Colonel Hawkins stepped into the warehouse out of midnight fog, quiet as a ghost despite his solid two hundred pounds. He nodded to Matt Calverley, taking off the shabby slouch hat that hid most of his face, and turned to Erryn.

“Mr. Shaw.” He shook hands warmly, but he did not smile. “I’m glad to see you. I take it the good constable here has told you how pleased we are with your work?”

“Yes, sir. Thank you.”

“Good.” He settled into the first chair he found. “So tell me about this Janes chap, will you? All of it, from the beginning.”

He listened attentively, interrupting only with an occasional question, frowning when Erryn explained the involvement of Sylvie Bowen, but saying nothing until he had finished.

Then he asked, very quietly, “Do you trust this woman, Shaw?”

“Yes, sir. Entirely.”

He nodded. It was not, Erryn thought, a nod of approval, merely an acknowledgment of fact.

“Calverley tells me you spoke with the so-called Confederate commissioners when they passed through Halifax, and you thought they might be looking to start an uprising in the northwestern states?”

“That was certainly the impression they gave me, sir. They talked a great deal about how discontented the people were in places like Illinois and Ohio, how much support the Sons of Liberty had. All that sort of thing.”

“So, if there’s an armed rising in the works, your man Janes might be bringing in weapons to support it.”

“He might,” Erryn agreed. “But if those three names we have are destinations for the shipments, they’re all on the east coast.”

“Way stations,” Hawkins suggested. “Or a diversion—a move to trigger panic. What would the government think if a rebellion broke out in the west and suddenly there was fighting in places like Philadelphia and Baltimore as well? They might well believe the Copperheads to be ten times more powerful and dangerous than they really are.”

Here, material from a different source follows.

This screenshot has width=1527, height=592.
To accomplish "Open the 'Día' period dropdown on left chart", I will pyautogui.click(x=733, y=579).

“Now there’s a nasty thought,” Matt said.

“Indeed.”

“So what do you suggest we do?”

“Well, I can tell you what we don’t do. We don’t let that cargo leave Halifax if there’s any way on earth we can stop it. Mr. Shaw, it seems your man Janes has been fairly close-mouthed about the whole operation. How likely is it you’ll wake up one morning and find he’s gone? That his contraband came and went without you ever knowing?”

There was an even nastier thought. Erryn ran it through his mind very carefully, and weighed it against everything he knew of Janes: the man’s ambition, his shrewdness, his nouveau riche sense of self-importance …

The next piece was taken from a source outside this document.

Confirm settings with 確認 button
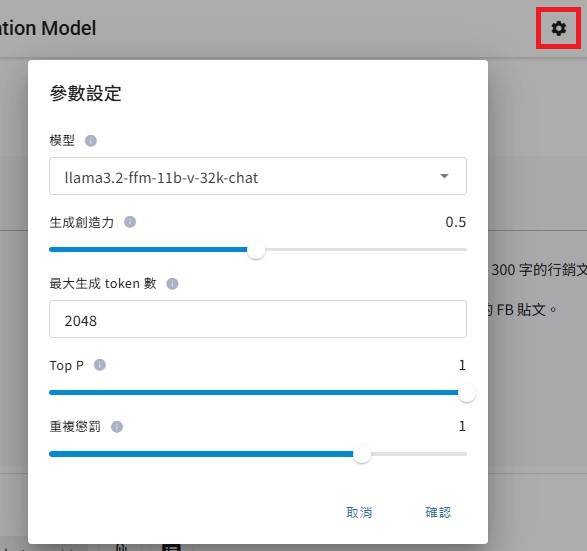This screenshot has width=587, height=551. pos(438,512)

“It’s very possible, sir. But I think … I think there’s a chance he’ll tell me when it comes.”

“Why?” Matt challenged him. “Wouldn’t such a cautious man simply take his cargo and slip away?”

“If he hadn’t told me anything about it back in Montreal, when he thought he needed to—then I think he would. But I already know a little. I already know he’s part of this extraordinary mission that’s going to change the course of the war, and that makes me the one person he
can
tell. Not the details of it, no—he’s shrewd enough to keep those tucked safe away. But that it’s finally happening? That it wasn’t all just talk, just Maury Janes playing the big man? What with me being his best mate and a genuine blue-blooded English gentleman to boot, the sort who
can appreciate
real
merit in a man? He’ll be awfully tempted, I think.”

Hawkins looked to the constable, who shrugged. “Shaw knows him, sir. I don’t.”

“Well.” The colonel spoke again to Erryn. “If you’re right, and God willing you are, then at least we can impound the vessel and search it for contraband.”